A California federal court recently accepted a petition from a plaintiff for bringing a class-action lawsuit against Paragon ICO. The Paragon Coin was the crypto token of the cannabis firm which raised $70 million from investors.
Paragon has a sketchy history
This is not the first time that Paragon’s crypto ambitions have been challenged. The company was earlier fined and was forced to register its coin as security. The company raised $70 million via a 2017 Initial Coin Offering (ICO) and aimed to make the Paragon coin of PRG coin the de facto cryptocurrency for the cannabis industry.
The district court judge had cleared the motion for federal claims on June 24. However, he denied an application for claims on state levels for investors not living in California. The judge ruled,
“Plaintiffs concede there may be class members in all 50 states and concede that laws governing the state law claims at issue differ among jurisdictions in such a way that a true conflict exists.”

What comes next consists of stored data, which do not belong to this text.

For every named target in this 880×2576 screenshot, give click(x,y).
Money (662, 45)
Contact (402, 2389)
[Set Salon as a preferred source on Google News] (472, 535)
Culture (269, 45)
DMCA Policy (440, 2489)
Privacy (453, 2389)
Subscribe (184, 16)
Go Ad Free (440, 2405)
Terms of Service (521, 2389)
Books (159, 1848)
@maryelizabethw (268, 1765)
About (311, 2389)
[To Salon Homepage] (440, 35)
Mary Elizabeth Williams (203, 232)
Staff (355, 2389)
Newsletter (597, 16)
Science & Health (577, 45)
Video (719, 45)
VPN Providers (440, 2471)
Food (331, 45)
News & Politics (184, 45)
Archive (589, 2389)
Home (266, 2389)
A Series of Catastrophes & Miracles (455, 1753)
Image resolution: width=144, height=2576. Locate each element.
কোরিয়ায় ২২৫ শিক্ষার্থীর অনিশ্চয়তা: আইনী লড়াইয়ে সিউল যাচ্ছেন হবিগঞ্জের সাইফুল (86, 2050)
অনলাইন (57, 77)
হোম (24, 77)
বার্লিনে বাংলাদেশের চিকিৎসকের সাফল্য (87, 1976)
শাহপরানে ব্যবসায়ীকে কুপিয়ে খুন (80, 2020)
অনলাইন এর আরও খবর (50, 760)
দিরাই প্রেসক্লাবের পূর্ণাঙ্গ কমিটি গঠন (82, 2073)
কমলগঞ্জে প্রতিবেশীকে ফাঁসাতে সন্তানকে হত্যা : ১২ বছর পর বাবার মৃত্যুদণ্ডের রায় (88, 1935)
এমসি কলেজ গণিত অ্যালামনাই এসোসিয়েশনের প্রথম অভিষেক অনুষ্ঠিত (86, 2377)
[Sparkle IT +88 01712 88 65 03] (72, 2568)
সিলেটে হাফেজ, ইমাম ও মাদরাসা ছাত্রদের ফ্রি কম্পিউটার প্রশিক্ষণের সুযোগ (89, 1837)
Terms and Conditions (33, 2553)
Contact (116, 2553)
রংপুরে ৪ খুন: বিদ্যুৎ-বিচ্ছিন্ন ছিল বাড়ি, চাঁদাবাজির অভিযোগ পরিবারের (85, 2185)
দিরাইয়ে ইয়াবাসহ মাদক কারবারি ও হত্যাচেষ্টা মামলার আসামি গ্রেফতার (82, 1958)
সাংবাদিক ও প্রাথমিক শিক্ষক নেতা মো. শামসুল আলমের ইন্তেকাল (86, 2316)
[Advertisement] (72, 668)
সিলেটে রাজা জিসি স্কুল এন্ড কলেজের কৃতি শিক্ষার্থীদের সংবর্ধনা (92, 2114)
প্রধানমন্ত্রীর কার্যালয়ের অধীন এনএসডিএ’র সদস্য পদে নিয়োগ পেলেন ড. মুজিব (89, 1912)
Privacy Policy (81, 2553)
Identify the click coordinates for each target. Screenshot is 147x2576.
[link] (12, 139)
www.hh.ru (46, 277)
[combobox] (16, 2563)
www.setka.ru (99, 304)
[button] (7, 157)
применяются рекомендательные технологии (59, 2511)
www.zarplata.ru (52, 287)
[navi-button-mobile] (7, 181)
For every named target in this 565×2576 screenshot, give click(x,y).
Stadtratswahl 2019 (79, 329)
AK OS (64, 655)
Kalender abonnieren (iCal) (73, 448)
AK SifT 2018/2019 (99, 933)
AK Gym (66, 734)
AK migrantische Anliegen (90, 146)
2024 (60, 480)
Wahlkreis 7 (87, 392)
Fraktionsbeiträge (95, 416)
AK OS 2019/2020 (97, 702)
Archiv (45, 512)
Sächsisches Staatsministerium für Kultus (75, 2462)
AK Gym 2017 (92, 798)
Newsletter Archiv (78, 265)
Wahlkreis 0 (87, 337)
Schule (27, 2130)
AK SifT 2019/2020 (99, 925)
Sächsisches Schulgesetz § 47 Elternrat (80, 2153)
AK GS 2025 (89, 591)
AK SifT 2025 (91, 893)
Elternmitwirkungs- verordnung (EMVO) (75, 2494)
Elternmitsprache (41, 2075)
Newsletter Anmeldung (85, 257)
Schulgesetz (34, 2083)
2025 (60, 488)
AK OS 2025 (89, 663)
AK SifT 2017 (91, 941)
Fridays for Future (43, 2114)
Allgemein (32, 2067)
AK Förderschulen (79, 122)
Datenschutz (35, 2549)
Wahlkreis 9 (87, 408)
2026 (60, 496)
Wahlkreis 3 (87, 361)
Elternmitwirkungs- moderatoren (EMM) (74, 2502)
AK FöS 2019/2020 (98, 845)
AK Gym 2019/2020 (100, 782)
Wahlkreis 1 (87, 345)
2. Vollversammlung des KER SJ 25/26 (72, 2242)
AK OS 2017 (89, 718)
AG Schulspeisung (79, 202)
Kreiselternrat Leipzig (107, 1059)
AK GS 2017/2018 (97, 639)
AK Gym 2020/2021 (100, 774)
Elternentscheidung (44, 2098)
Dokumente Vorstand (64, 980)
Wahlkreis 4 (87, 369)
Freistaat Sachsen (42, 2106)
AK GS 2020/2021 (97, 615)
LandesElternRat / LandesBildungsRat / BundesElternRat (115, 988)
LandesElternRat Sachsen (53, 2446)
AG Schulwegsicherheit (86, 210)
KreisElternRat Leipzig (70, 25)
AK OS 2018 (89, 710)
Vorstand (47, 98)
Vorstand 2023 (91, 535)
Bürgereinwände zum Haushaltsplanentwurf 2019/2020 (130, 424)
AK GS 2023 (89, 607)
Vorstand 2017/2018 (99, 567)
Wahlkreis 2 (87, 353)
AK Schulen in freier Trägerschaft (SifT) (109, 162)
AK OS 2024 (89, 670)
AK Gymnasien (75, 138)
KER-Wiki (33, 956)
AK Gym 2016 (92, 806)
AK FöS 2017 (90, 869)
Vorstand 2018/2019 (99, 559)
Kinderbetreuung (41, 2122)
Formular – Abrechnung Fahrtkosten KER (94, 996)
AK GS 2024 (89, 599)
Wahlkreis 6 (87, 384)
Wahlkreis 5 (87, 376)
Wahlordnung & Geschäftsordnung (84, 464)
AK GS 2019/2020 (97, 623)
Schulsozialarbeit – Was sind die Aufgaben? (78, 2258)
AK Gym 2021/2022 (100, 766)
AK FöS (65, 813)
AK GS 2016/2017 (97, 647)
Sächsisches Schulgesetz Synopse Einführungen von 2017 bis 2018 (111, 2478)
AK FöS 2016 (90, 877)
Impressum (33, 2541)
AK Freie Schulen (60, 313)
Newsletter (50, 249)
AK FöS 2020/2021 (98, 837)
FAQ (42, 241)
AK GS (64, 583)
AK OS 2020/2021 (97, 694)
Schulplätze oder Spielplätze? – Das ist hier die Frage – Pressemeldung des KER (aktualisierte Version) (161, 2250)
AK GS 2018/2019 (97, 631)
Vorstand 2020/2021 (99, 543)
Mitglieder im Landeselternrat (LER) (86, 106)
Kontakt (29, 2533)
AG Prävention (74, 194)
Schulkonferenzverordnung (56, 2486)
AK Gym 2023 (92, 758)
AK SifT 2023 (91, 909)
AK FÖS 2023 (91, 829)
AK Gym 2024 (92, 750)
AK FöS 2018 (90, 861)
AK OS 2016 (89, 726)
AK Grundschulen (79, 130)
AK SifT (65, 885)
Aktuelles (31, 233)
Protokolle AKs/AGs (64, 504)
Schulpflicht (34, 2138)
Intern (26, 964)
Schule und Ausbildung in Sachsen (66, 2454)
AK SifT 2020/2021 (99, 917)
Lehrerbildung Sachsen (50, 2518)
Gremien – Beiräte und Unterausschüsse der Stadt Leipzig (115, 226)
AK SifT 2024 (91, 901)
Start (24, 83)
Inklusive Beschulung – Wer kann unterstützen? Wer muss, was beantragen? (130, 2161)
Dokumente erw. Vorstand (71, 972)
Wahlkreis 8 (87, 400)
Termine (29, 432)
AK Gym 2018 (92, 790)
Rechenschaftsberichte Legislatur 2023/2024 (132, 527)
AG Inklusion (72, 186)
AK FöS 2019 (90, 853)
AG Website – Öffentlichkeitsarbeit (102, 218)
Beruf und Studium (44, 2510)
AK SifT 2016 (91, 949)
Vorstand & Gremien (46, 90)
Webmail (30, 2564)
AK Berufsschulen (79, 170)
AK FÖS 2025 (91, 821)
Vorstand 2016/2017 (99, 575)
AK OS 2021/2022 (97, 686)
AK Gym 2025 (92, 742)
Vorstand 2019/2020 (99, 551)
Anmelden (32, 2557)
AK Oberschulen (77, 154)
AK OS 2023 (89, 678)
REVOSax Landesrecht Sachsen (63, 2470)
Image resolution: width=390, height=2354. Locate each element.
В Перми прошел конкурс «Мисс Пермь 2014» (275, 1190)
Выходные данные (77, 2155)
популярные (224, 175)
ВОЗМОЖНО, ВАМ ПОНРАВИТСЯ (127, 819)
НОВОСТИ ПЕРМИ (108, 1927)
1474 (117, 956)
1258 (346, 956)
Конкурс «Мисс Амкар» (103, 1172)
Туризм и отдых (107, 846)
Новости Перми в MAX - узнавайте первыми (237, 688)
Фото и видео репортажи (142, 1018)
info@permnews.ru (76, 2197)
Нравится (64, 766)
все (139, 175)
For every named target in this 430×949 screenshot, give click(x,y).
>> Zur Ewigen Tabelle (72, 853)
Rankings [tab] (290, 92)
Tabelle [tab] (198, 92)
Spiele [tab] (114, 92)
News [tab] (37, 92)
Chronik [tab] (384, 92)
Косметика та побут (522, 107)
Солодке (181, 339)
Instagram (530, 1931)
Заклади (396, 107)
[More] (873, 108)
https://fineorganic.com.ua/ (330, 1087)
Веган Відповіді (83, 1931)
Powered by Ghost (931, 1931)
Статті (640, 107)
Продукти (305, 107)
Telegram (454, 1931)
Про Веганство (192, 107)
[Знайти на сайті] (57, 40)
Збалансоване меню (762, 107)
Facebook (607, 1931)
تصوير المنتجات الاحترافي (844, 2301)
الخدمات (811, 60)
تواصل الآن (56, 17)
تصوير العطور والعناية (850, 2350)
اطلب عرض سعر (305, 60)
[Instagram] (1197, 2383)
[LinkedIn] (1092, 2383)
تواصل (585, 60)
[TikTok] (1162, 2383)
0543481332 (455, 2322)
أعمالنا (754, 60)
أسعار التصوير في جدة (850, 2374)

The said also pointed out that even though the company is based in California, the sale was conducted over the internet because of which it should represent a much diverse group of audiences.
Paragon has previously faced a class action
The project first faced a class-action lawsuit in January of 2018. The company was then forced to register its token as security after pressure from the SEC increased. It also had to pay a fine of $250,000. Though the company has now settled with the SEC, the investors still suggest that they were fooled by the company.
Rapper The Game endorsed this project and was dragged to court for the same. Other celebrities, like rapper DJ Khaled and athlete Floyd Mayweather also faced criticism for their endorsement of digital currencies. One of these projects also turned out to be a major fraud.
The US Supreme Court ordered that the SEC cannot impose arbitrary penalties on financial scammers. Moreover, the fines it collects should go directly to the victims of the fraudulent scheme. This ruling can change the story for ICOs that had to pay heavy fines to the regulator.